* _Information shown_:
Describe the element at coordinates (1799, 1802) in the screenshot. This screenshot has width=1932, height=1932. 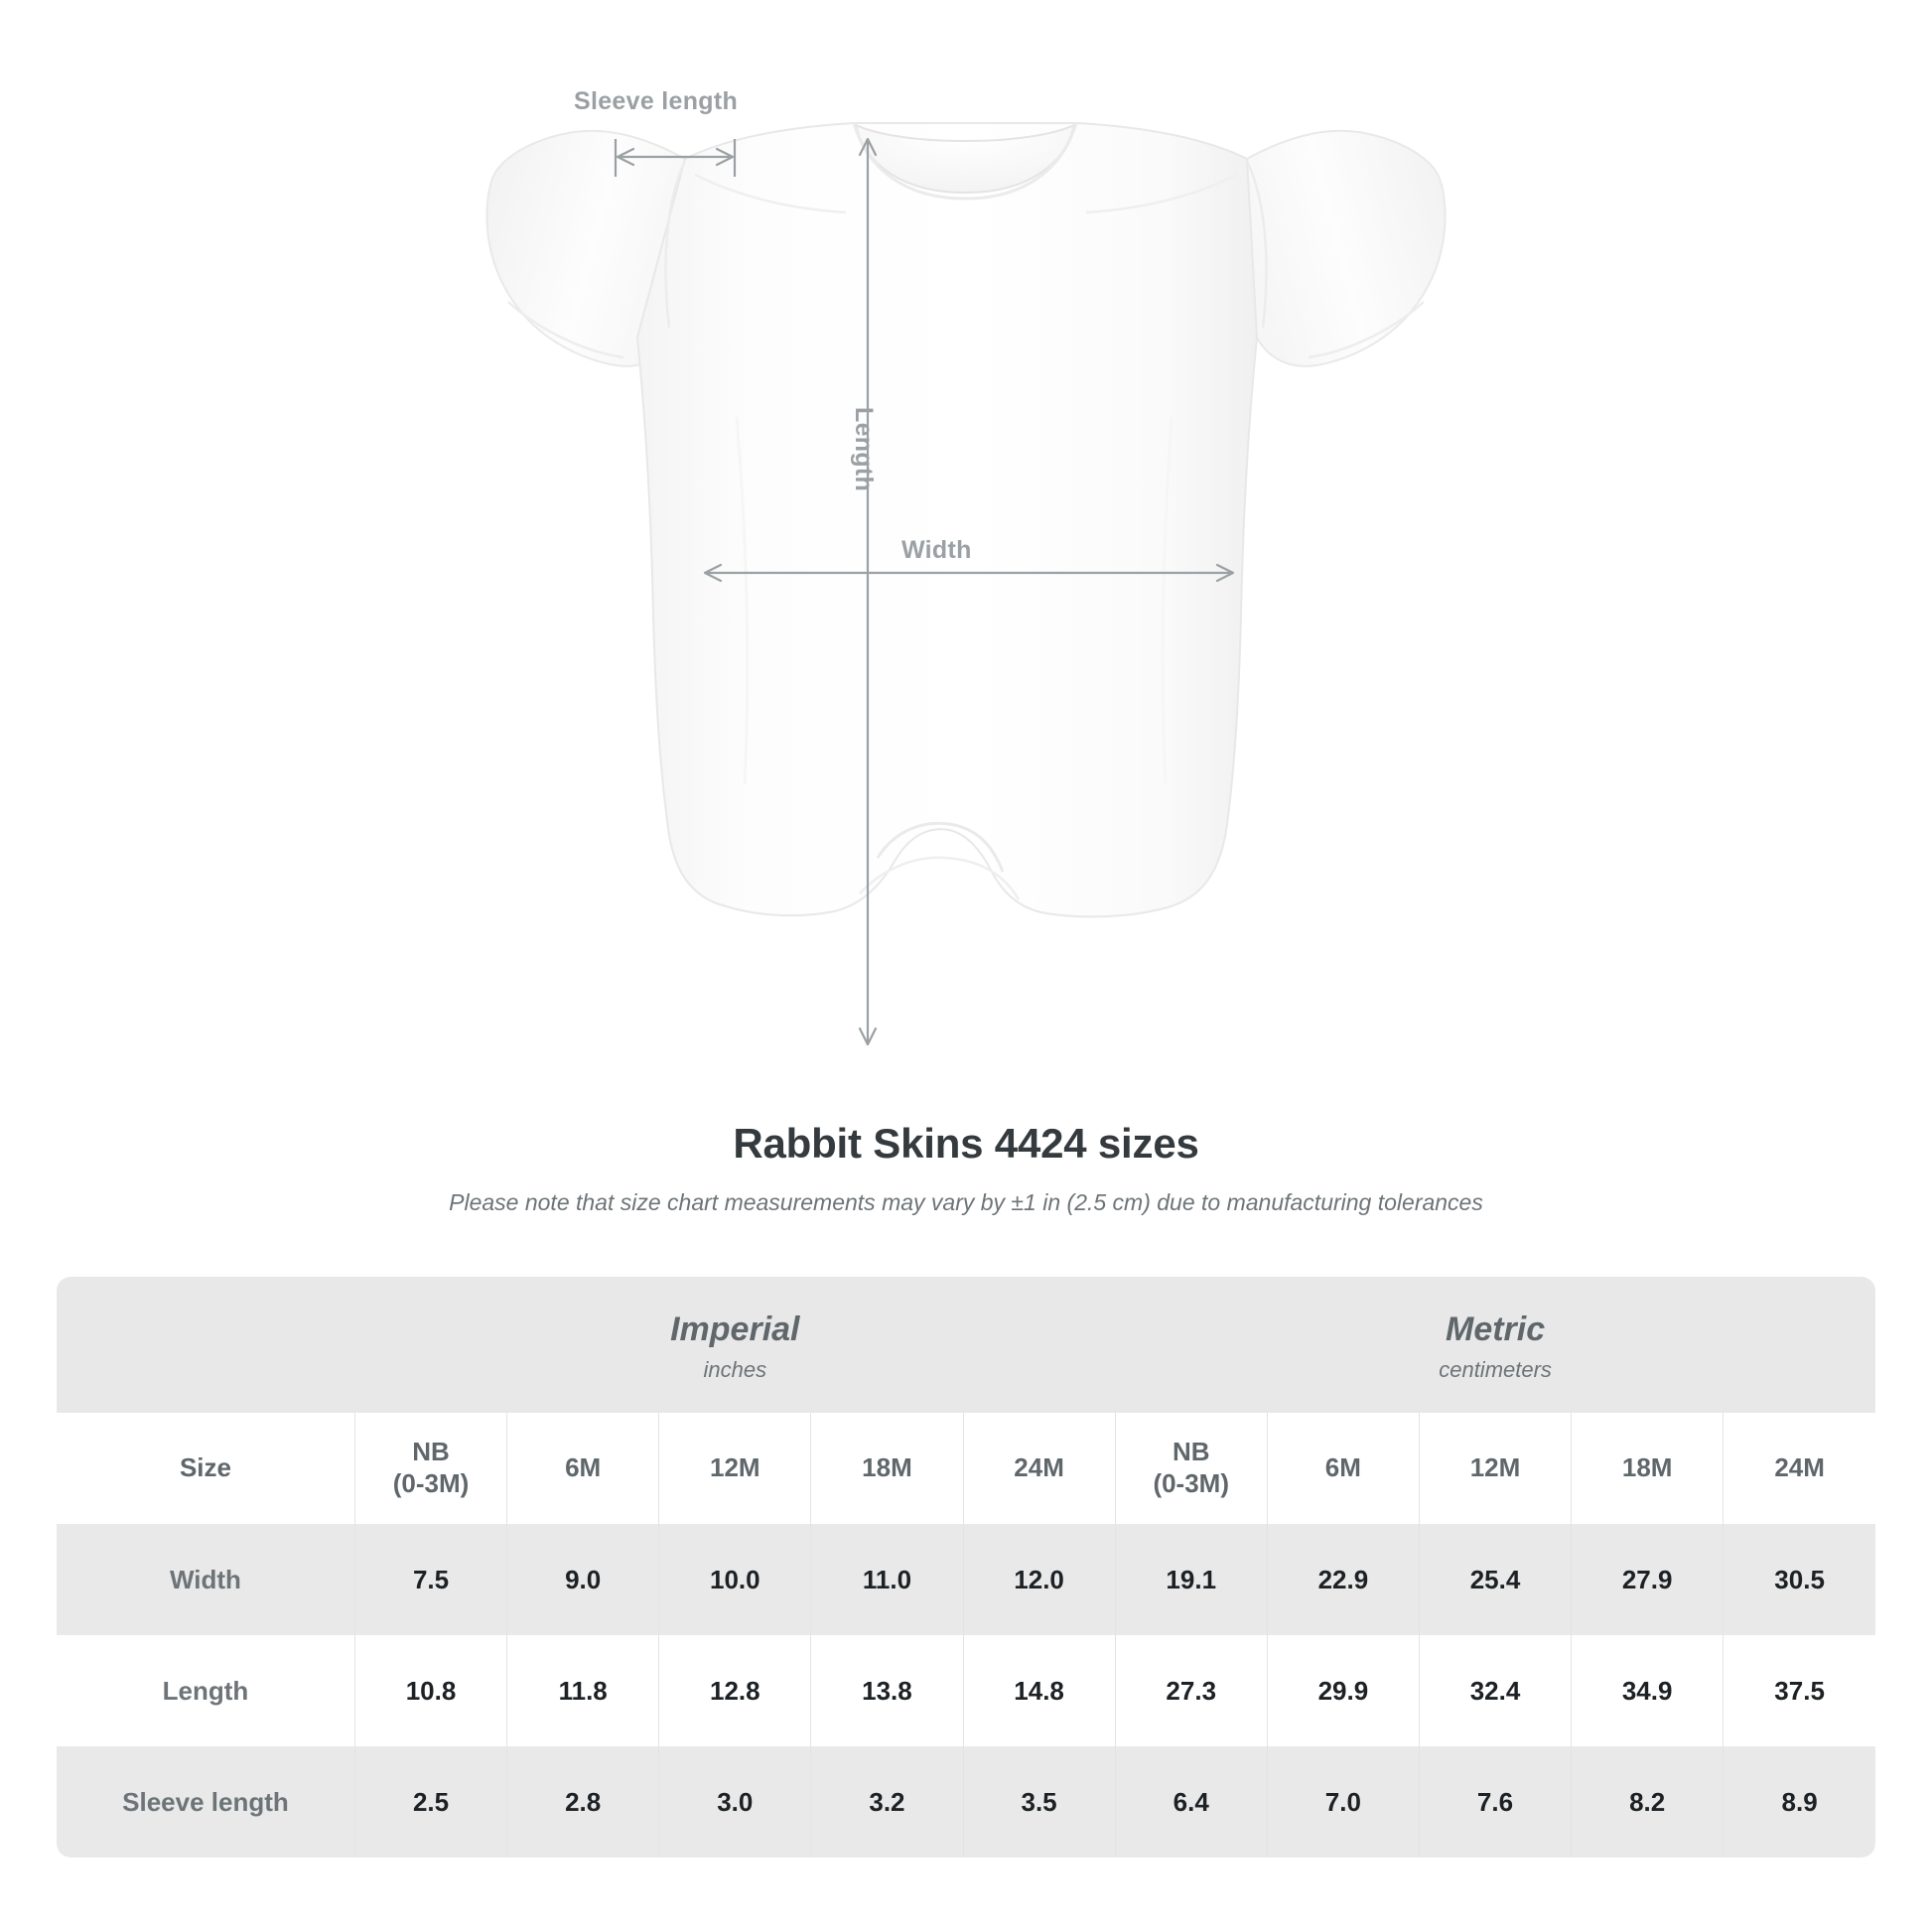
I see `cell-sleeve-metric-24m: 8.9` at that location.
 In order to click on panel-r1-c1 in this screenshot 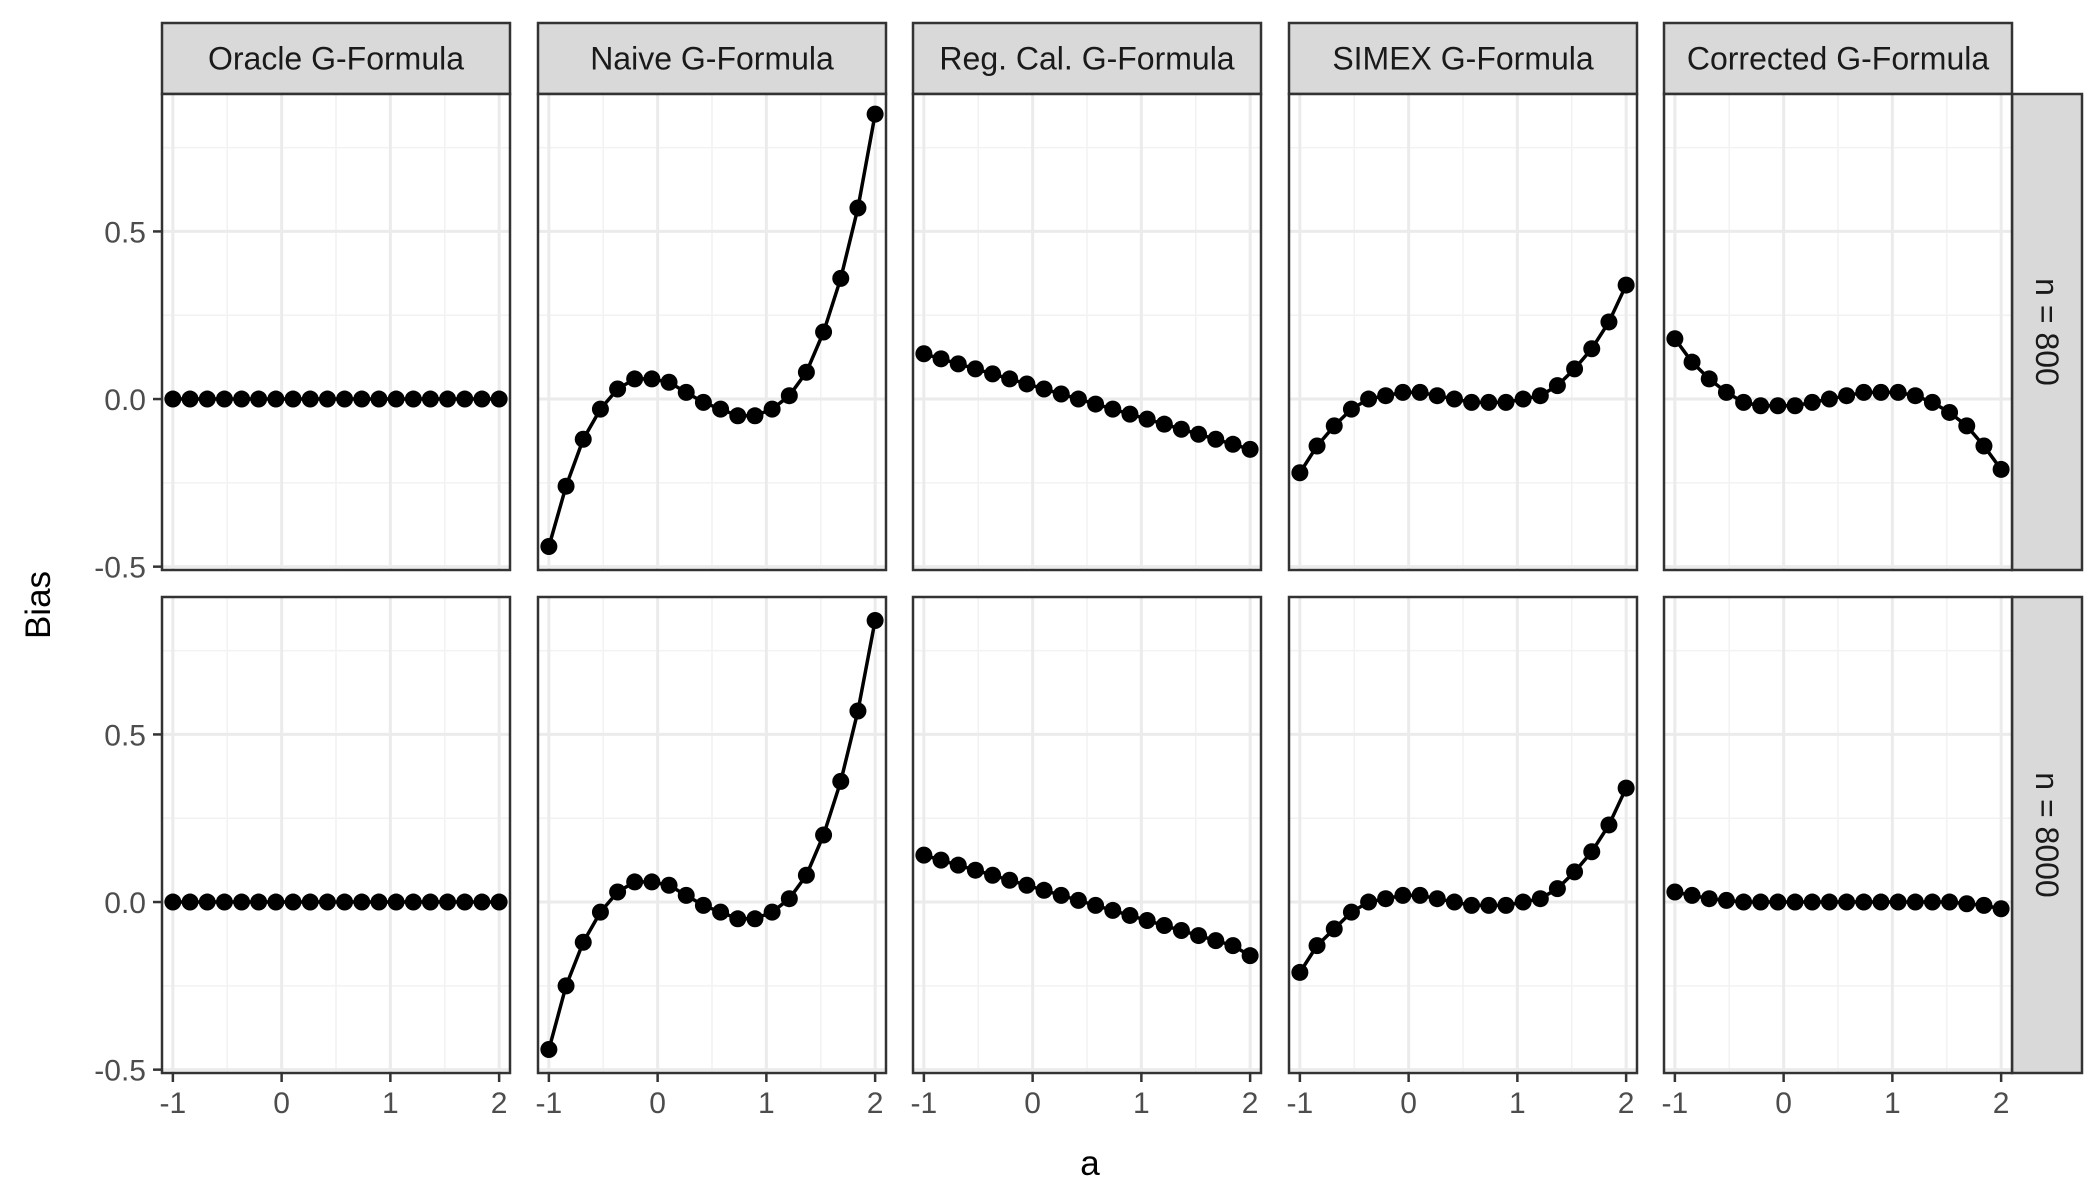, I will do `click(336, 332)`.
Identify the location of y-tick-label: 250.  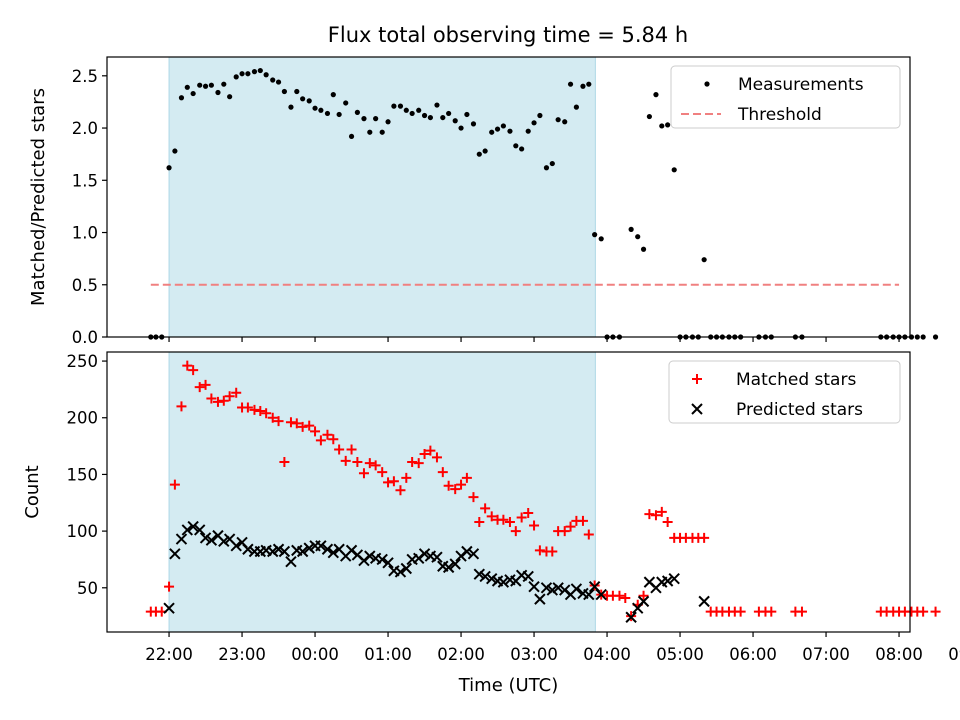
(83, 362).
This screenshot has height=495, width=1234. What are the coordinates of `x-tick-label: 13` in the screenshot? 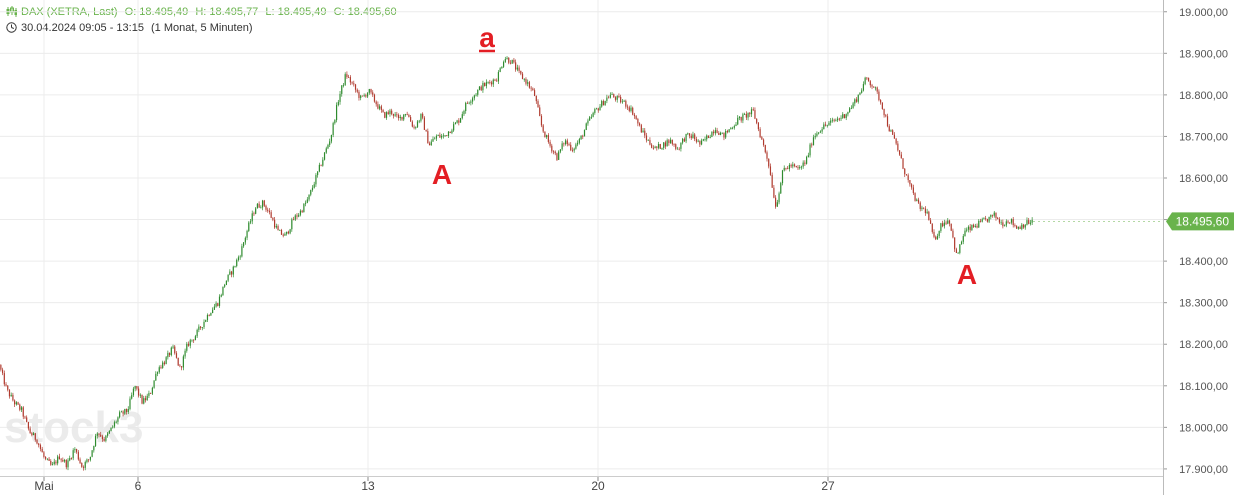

* _Exercise brief_: Can you switch "screenshot" to "image" in everything from the line containing "Identify the location of y-tick-label: 250." down to the last line, change nothing else, and give back only those lines without the pictures?

* _Response below_:
Identify the location of y-tick-label: 250.  
(83, 362).
This image has height=495, width=1234. What are the coordinates of `x-tick-label: 13` in the image? 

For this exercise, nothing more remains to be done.